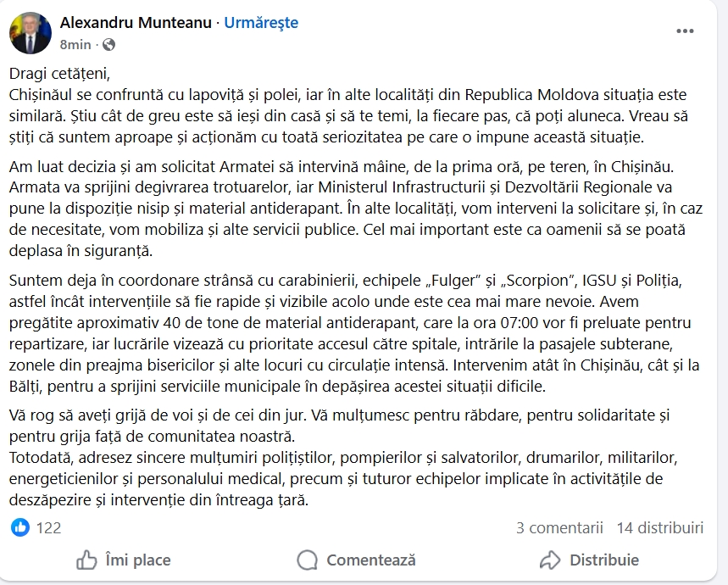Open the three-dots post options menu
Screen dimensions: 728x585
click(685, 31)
---
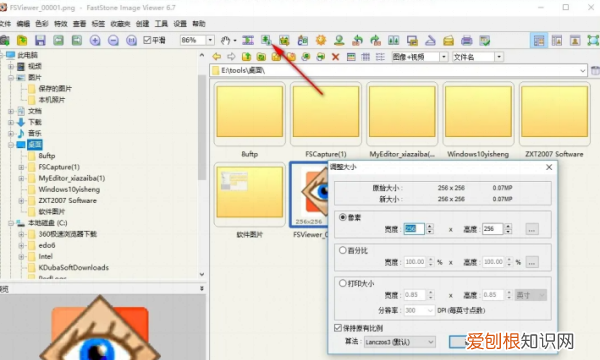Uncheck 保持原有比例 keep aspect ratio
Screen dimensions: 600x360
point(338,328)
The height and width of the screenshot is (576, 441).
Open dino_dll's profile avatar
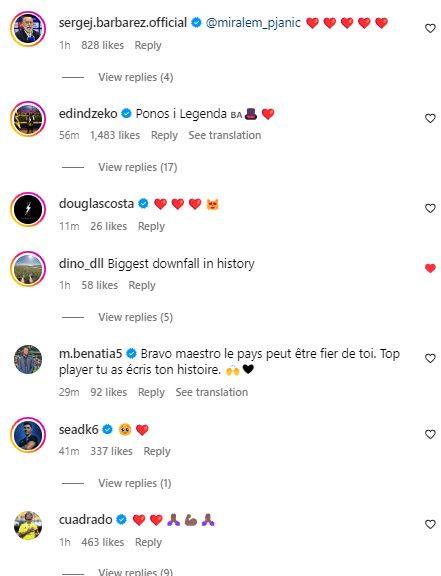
...
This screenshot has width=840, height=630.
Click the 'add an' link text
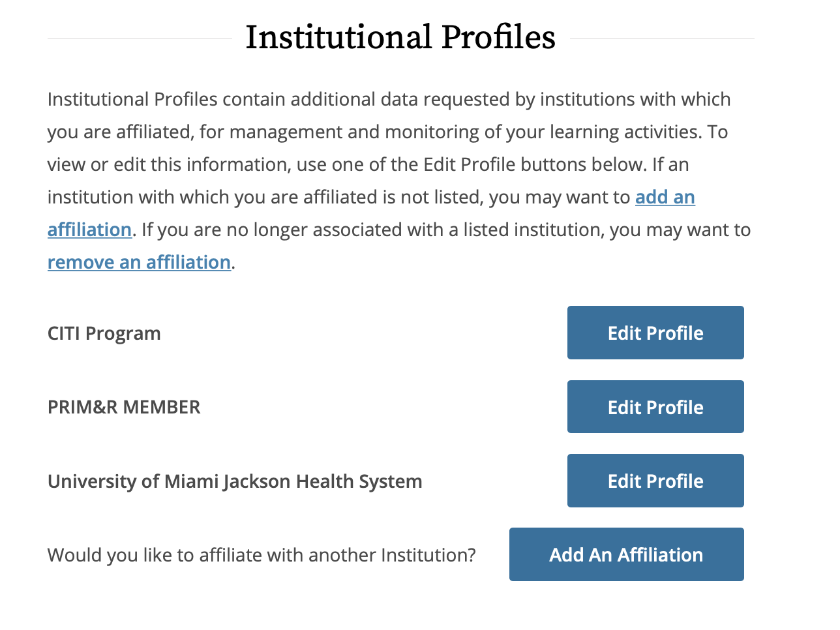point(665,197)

**YOUR GOAL:**
Pick out every line above that holds the word "screenshot" and copy it.

**WRITTEN REPLY:**
The height and width of the screenshot is (576, 441).
This screenshot has width=840, height=630.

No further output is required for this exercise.